— INSTRUCTIONS FOR THE TASK —
Leave out the pictures and copy everything else in the records exactly.

— DATASET EXCERPTS —
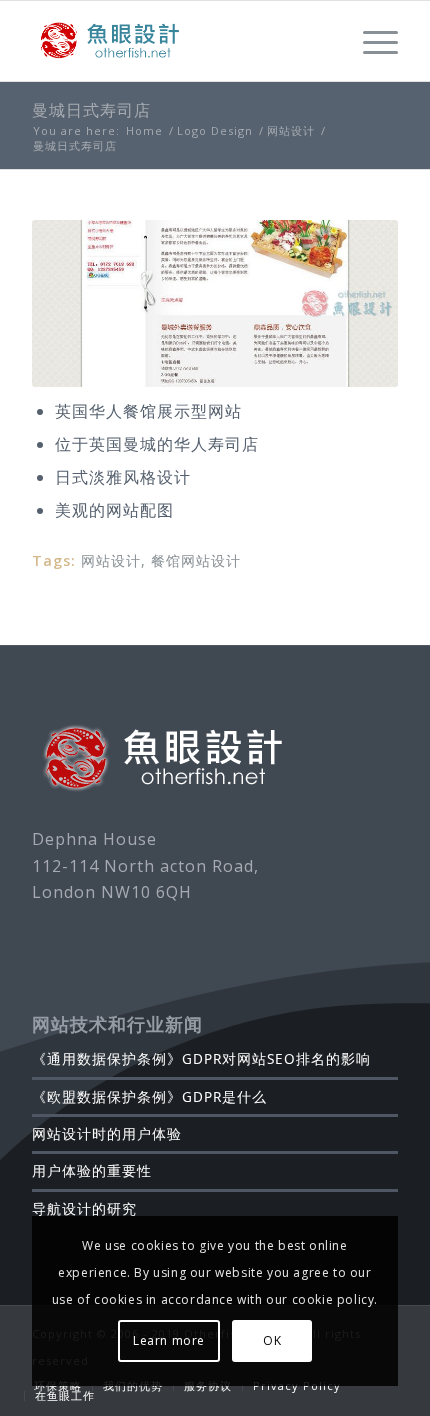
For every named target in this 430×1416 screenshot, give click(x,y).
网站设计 (111, 560)
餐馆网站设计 (196, 560)
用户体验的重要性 (92, 1170)
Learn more (169, 1340)
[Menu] (370, 41)
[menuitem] (58, 1386)
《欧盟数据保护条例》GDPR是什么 (149, 1096)
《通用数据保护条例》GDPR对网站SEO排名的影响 (201, 1058)
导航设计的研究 (84, 1208)
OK (272, 1340)
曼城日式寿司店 (91, 110)
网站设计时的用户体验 (107, 1133)
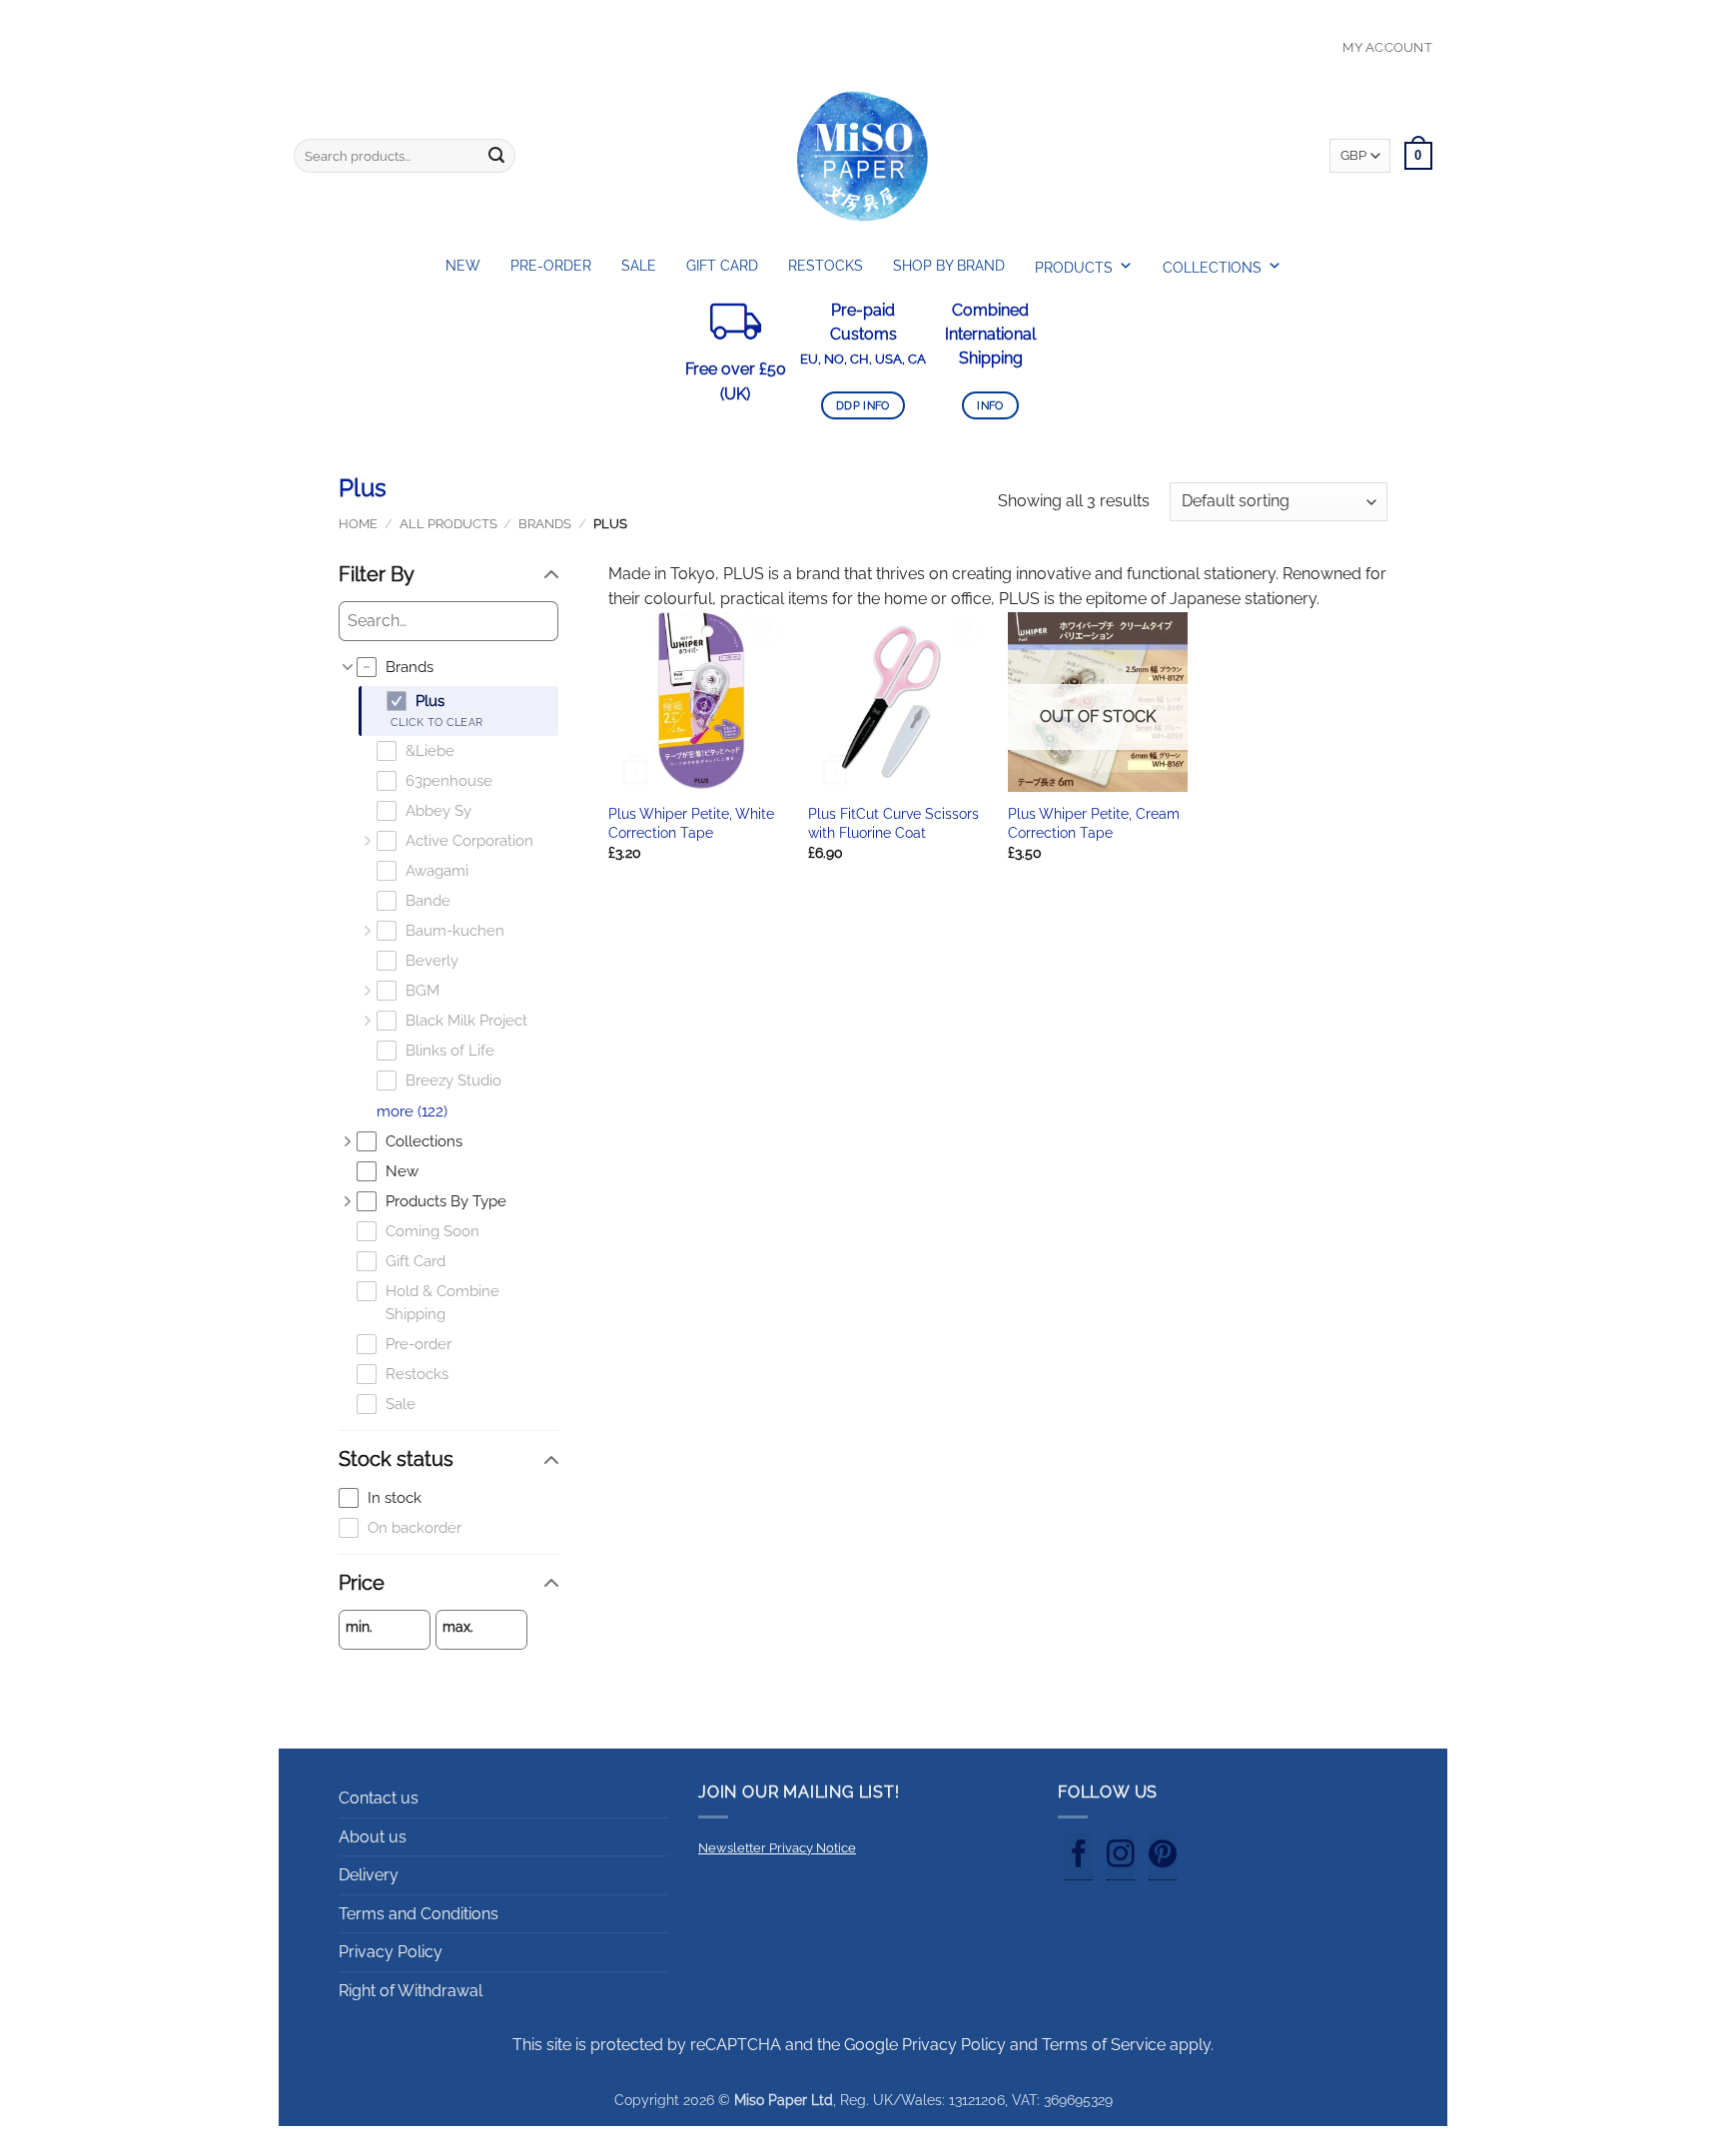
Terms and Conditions (418, 1913)
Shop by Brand (949, 266)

— RESPONSE BELOW —
For every named target in this 430×1416 screenshot, give click(x,y).
网站设计 (111, 560)
餐馆网站设计 (196, 560)
用户体验的重要性 (92, 1170)
Learn more (169, 1340)
[Menu] (370, 41)
[menuitem] (58, 1386)
《欧盟数据保护条例》GDPR是什么 (149, 1096)
《通用数据保护条例》GDPR对网站SEO排名的影响 (201, 1058)
导航设计的研究 (84, 1208)
OK (272, 1340)
曼城日式寿司店 (91, 110)
网站设计时的用户体验 (107, 1133)
Terms and Conditions (418, 1913)
Shop by Brand (949, 266)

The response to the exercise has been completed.